Magical Research
What differentiates a top world class university from a bottom class university?
Intense competition and selection operate in a top university, both for the academics and for the students, both have to work very hard and many of the students compete to stay on and become doctors and professors themselves.
On the other hand in some crummy jumped up polytechnic none of these things applies. The mediocre students just muck about, the teachers just go through the motions teaching second-hand stuff, and they usually have to cover a lot of admin duties as well.
Basically RESEARCH differentiates between a top university and a bottom one.

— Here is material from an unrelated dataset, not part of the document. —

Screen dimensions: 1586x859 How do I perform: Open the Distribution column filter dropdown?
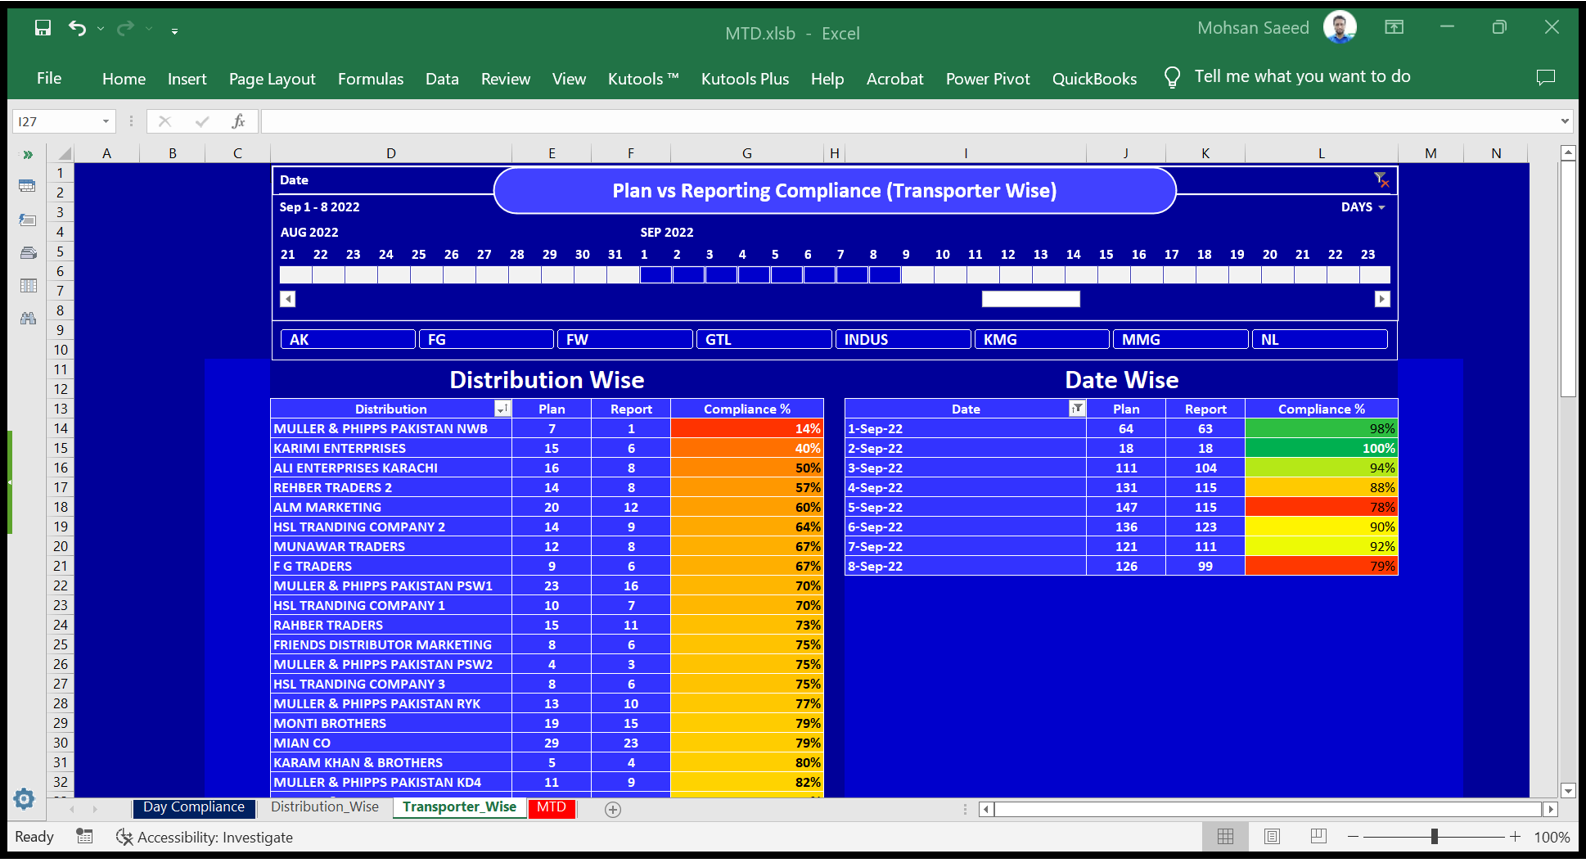[502, 409]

Prestigious institutions do the difficult research and create knowledge, and intense competition exists to either work there and to help create it, or to go there and receive it first-hand. Mediocre institutions merely recycle it. Most academics teach in institutions less prestigious than the ones they qualified in. Only outstanding research keeps you at the top.
Research can look impossibly challenging and difficult, but basically you just have to look for unanswered questions, or even more challengingly, for unasked questions.

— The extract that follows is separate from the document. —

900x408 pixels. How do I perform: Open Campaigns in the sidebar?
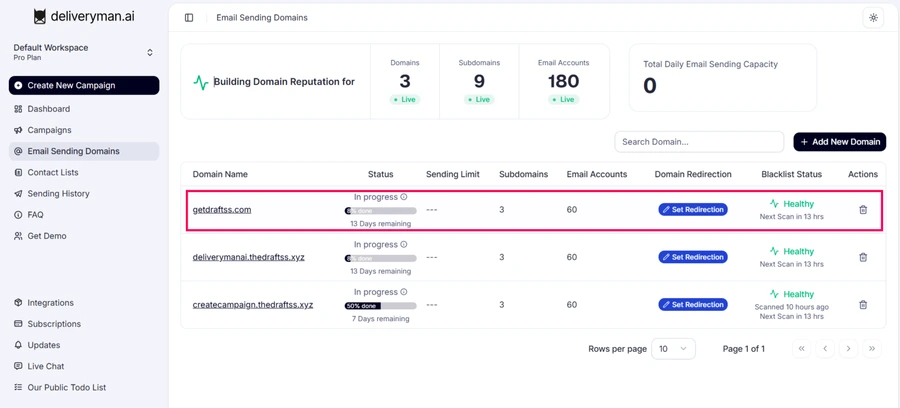[49, 130]
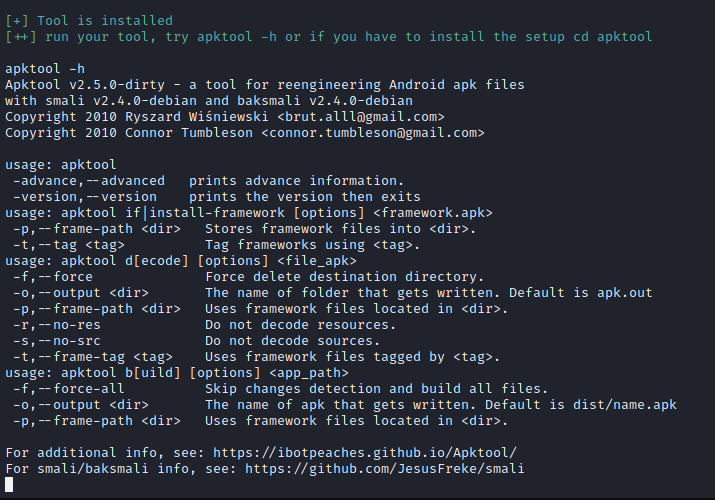Click the terminal cursor block at prompt
Image resolution: width=715 pixels, height=500 pixels.
(9, 485)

All of the above applies to magical traditions and orders.
The magical revival which began in the 1880s came from the massive research efforts which created the Golden Dawn corpus, a great synthesis forged mainly by Macgregor Mathers, and from it flowed most of the western esoterics of the 20th century.
However, fairly soon after it ceased to research and innovate the GD disintegrated and its alumni took its ideas and applied them elsewhere to create other traditions. Wicca, Neo-Paganism, Druidry, Thelema and most of the new age ideas derive directly from it. Aleister Crowley actually added surprisingly little to the theoretical magical paradigm he learnt in the GD but he added techniques of erotognosis and chemognosis and a dash of Islamic flavour in his creation of the OTO, but with basques replacing burqas for the ladies. Of the GD alumni perhaps only Austin Spare tried something radically different. We still find his theory impenetrable and obscure, (it seems to have some relationship to Freudian ideas of the unconscious and/or unconscious mind) but his stripped down practical techniques proved a remarkable innovation.

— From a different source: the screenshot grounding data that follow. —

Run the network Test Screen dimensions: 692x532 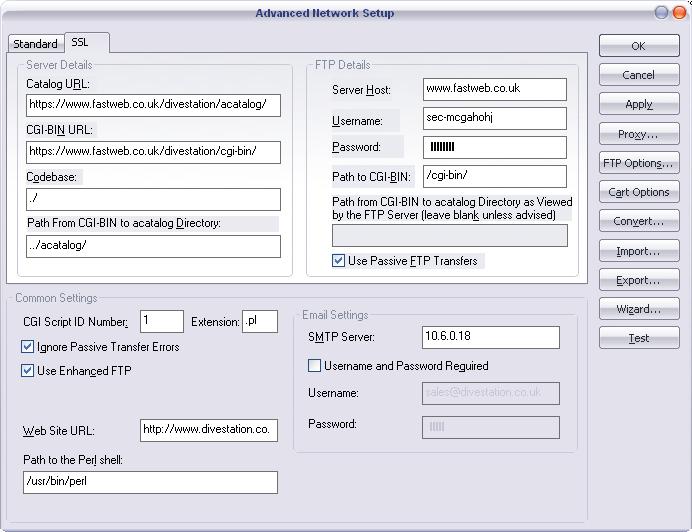click(x=638, y=338)
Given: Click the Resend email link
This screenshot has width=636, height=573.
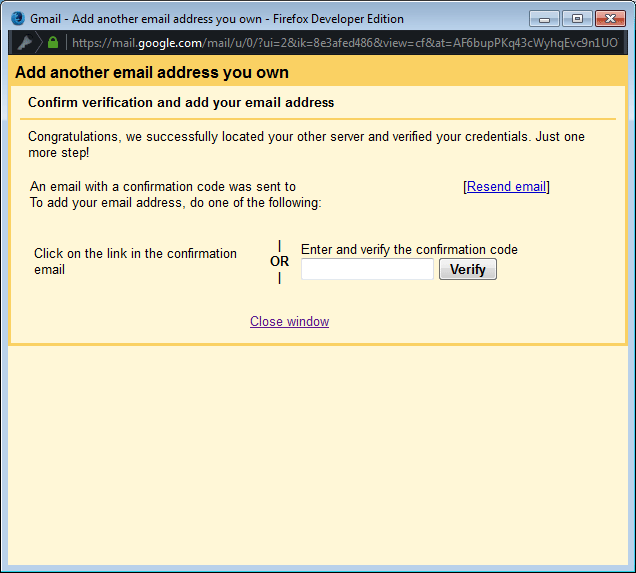Looking at the screenshot, I should pos(507,187).
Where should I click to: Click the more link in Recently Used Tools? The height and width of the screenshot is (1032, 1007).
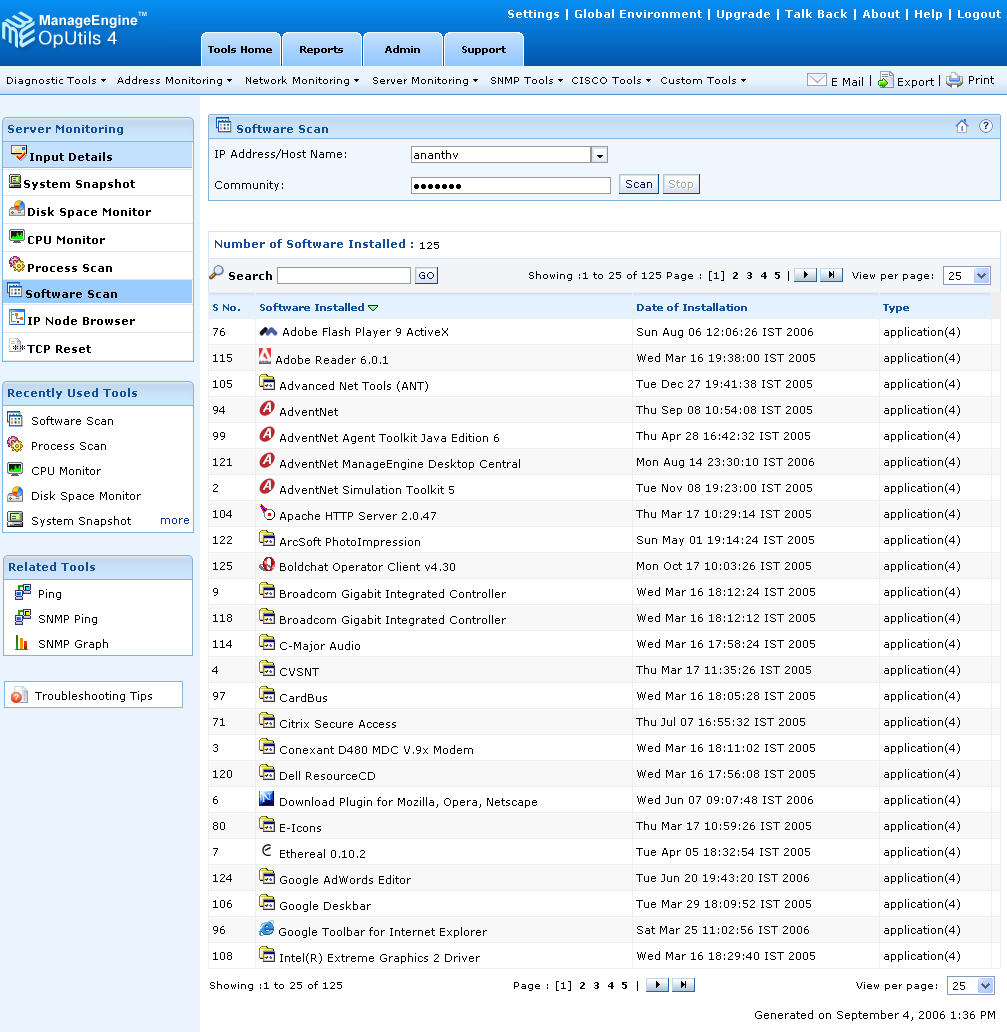click(174, 521)
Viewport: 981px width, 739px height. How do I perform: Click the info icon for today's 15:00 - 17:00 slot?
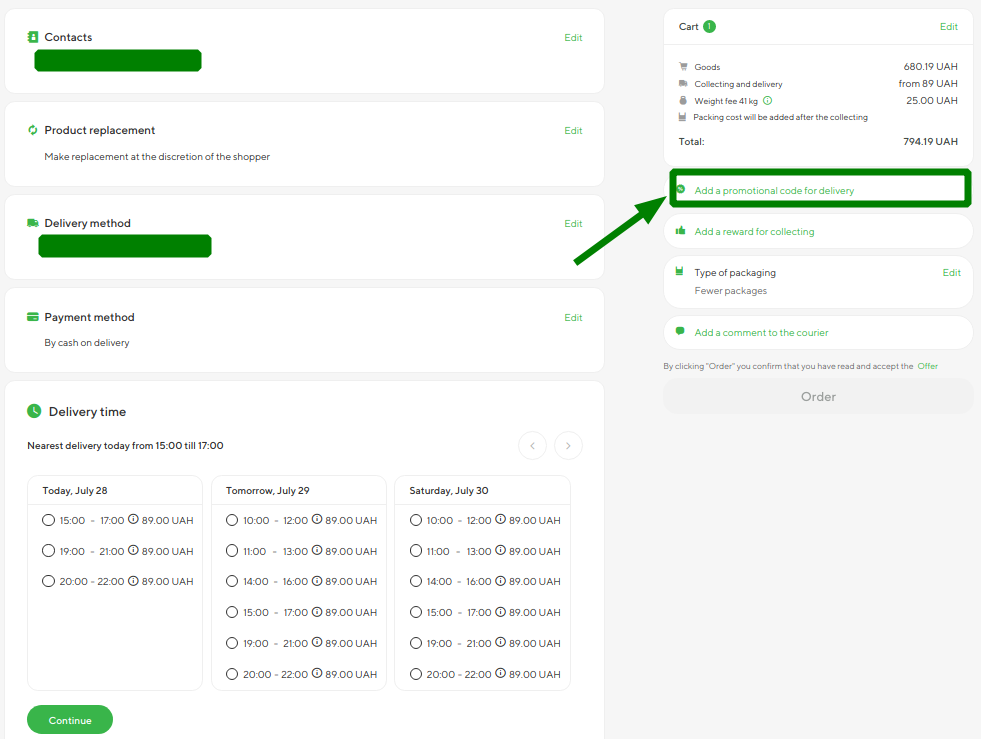(133, 520)
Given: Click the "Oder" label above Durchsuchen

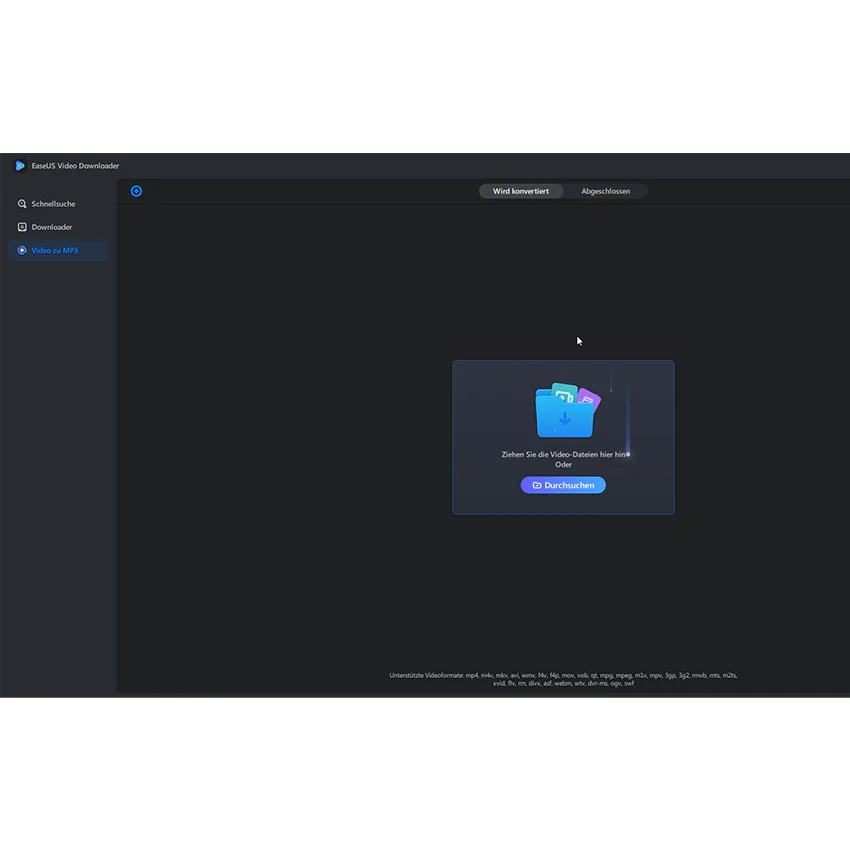Looking at the screenshot, I should [x=563, y=465].
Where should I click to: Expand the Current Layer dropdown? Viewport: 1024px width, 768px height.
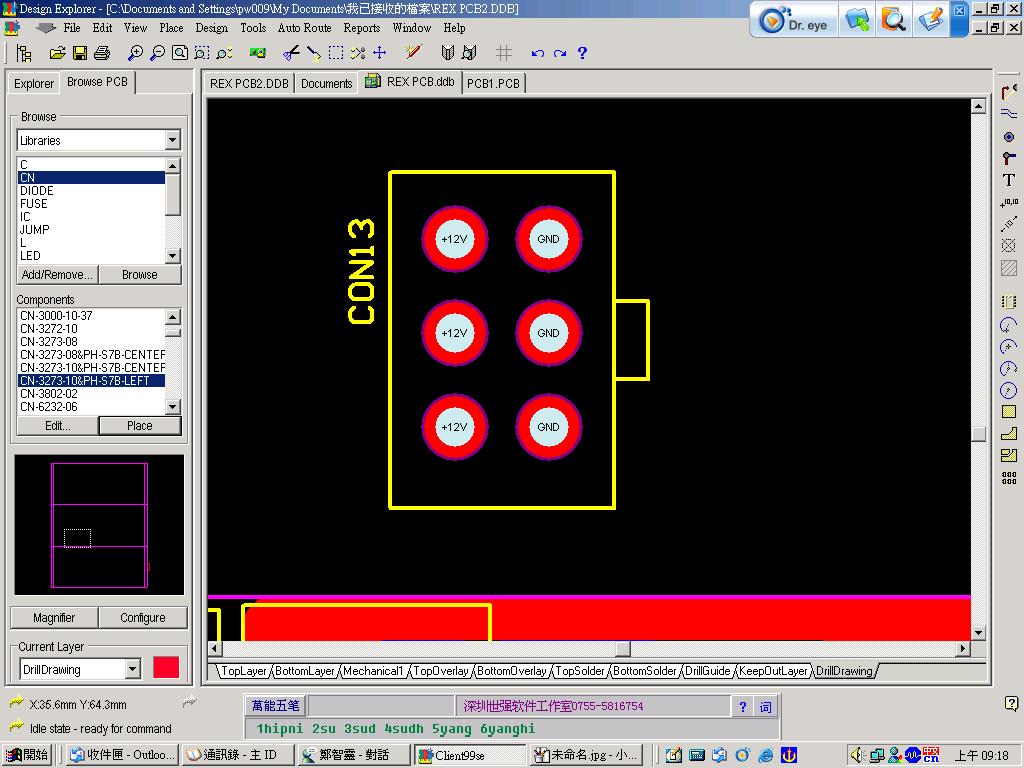coord(133,669)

If everyone had settled for Mathers’ great GD synthesis as the final word on Magic the subject would have become moribund and capable only of preserving itself as a minor religion that no longer attracted the influential minds that it did in its early days.
Some groups seem to have developed the idea that Magic or Chaos Magic has become a closed art, and that we know it all now, so research and the attempt to develop new teachings have become pointless.
I believe that we have barely scratched the surface of Magic and that thousands of questions remain unanswered and unasked.
I consider it the duty of anyone aspiring to the rank of Magus, to Research, to Teach, and to promote the Great Work of Magic.
Research and Teaching drive each other.
Magi and Initiates should live in terror of each other, with the Magi forced to create to attract Initiates, and the Initiates eager to catch out their Magi and to eventually surpass them.
So do you have your own top ten list of unanswered or unasked questions in Magic?